With each passing day, we are all becoming better at moving on from the pandemic, including the upheaval that, back then, seemed inevitable on our property markets.
In March last year, the real estate sector was shuttered as we were all ordered to stay in our homes, for what turned out to be a long time for those of us in Sydney and Melbourne.
However, the doomsday predictions when it came to property prices never came to pass – in fact, the opposite of those dire forecasts came true – with markets experiencing extraordinarily strong conditions around the nation over the past year.
Depending on the location, rental markets were more impacted by the lockdowns and closed borders, mainly due to the halting of overseas migration as well as international students.
Nowhere was this more obvious than in Sydney’s central city, where vacancy rates soared, and are only starting to recover, albeit still at 7.5 per cent, which is an indicator of more supply than demand.
That’s one of the many reasons why we always stay away from units in the central city, as well as the fact that they are generally cookie-cutter in design and underwhelming in performance.
Regardless of the location, the latest SQM Research is showing an improving rental market nationally with vacancy rates falling again in November, predominantly led by improvements in Sydney and Melbourne.
The national vacancy rate was 1.6 per cent – the lowest in a decade – but it is individual cities where rental market metrics are the most important.
In Sydney, the vacancy rate is now 2.6 per cent, down from 3.6 per cent, last year. While in Melbourne it is 3.3 per cent, down from 4.4 per cent, in October last year, according to SQM Research.
So, with vacancy rates falling, some landlords are starting to increase rents in-line with these better market conditions.

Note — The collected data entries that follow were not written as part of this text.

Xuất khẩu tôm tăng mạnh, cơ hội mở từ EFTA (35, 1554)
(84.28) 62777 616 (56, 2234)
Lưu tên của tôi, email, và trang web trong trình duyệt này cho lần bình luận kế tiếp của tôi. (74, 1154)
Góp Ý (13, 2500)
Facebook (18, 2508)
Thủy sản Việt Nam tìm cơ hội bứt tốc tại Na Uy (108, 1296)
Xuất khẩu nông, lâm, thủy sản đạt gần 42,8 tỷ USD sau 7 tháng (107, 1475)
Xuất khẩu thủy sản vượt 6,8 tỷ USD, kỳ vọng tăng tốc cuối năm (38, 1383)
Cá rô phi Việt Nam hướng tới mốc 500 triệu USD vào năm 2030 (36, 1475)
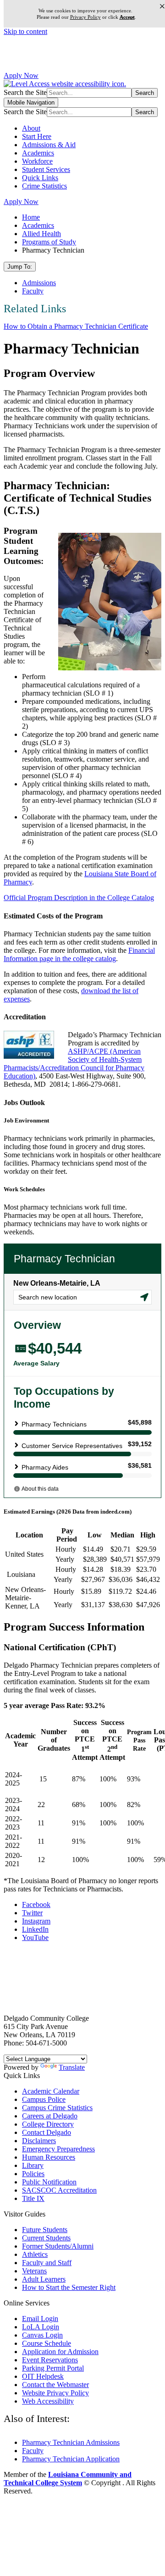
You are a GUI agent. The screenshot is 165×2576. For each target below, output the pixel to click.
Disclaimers (39, 2141)
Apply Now (21, 75)
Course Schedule (46, 2343)
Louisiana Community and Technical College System (68, 2479)
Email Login (40, 2318)
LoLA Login (40, 2327)
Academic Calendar (50, 2091)
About (31, 128)
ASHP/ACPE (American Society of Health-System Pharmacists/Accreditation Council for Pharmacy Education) (74, 1063)
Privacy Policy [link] (85, 17)
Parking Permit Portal (53, 2368)
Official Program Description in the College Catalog (79, 897)
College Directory (48, 2124)
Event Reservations (50, 2360)
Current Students (46, 2238)
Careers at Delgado (49, 2116)
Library (33, 2165)
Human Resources (48, 2157)
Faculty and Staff (47, 2262)
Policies (33, 2174)
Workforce (37, 161)
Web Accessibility (48, 2401)
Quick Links (40, 178)
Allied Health (41, 234)
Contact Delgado (46, 2132)
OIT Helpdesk (43, 2376)
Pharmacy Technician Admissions (71, 2442)
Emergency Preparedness (58, 2149)
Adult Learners (44, 2279)
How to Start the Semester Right (69, 2287)
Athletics (35, 2254)
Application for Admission (60, 2351)
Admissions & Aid (49, 145)
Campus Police (44, 2099)
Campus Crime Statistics (57, 2108)
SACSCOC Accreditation (59, 2190)
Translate (72, 2067)
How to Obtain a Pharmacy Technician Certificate (76, 326)
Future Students (44, 2229)
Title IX (33, 2198)
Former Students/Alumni (58, 2246)
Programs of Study (49, 242)
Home (31, 217)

In fact, the weekly asking rent for houses in Sydney is up 12.2 per cent over the past year and has increased four per cent for units over the same period.
Savvy property investors always ensure that their properties are achieving market rent wherever possible.

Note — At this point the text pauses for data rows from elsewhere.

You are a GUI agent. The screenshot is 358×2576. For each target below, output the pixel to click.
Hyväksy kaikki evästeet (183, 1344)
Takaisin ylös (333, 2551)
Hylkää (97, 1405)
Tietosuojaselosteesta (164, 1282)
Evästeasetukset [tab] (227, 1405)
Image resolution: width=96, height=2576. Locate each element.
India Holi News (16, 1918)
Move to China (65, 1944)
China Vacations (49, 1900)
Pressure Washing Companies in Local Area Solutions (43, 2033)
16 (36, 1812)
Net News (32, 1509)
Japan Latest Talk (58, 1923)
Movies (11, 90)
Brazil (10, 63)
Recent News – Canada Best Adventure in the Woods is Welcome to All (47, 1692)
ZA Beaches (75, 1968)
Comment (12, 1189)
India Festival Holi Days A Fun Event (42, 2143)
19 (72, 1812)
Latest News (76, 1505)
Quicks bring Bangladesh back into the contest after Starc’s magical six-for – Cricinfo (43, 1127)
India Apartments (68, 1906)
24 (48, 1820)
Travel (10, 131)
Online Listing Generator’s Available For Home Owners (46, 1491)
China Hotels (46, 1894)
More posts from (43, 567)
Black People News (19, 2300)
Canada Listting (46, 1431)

There are a number of reasons for this, including the fact that it is easier to keep rents in-line with the market by making small incremental changes, rather than letting it fall so far behind that it becomes unfair to the tenant to try to play catch-up in one or two hits.
Of course, achieving market rent also improves every investor’s cash flow, which makes holding the property over the long-term easier.
However, it’s also a good idea to reward long-term tenants who look after the property and treat it like their home.
Now, I’m not suggesting never increasing the rent, rather, even when market conditions are strong, having a good tenant in-situ in your property, who is also paying close to market rent, will be better for your cash position in the long run.
That is, finding new tenants takes time and money, with a vacancy period of a week or two eating into any potential extra cash an investor thought they might achieve by ramping up the rent significantly and finding the tenants chose to move out instead.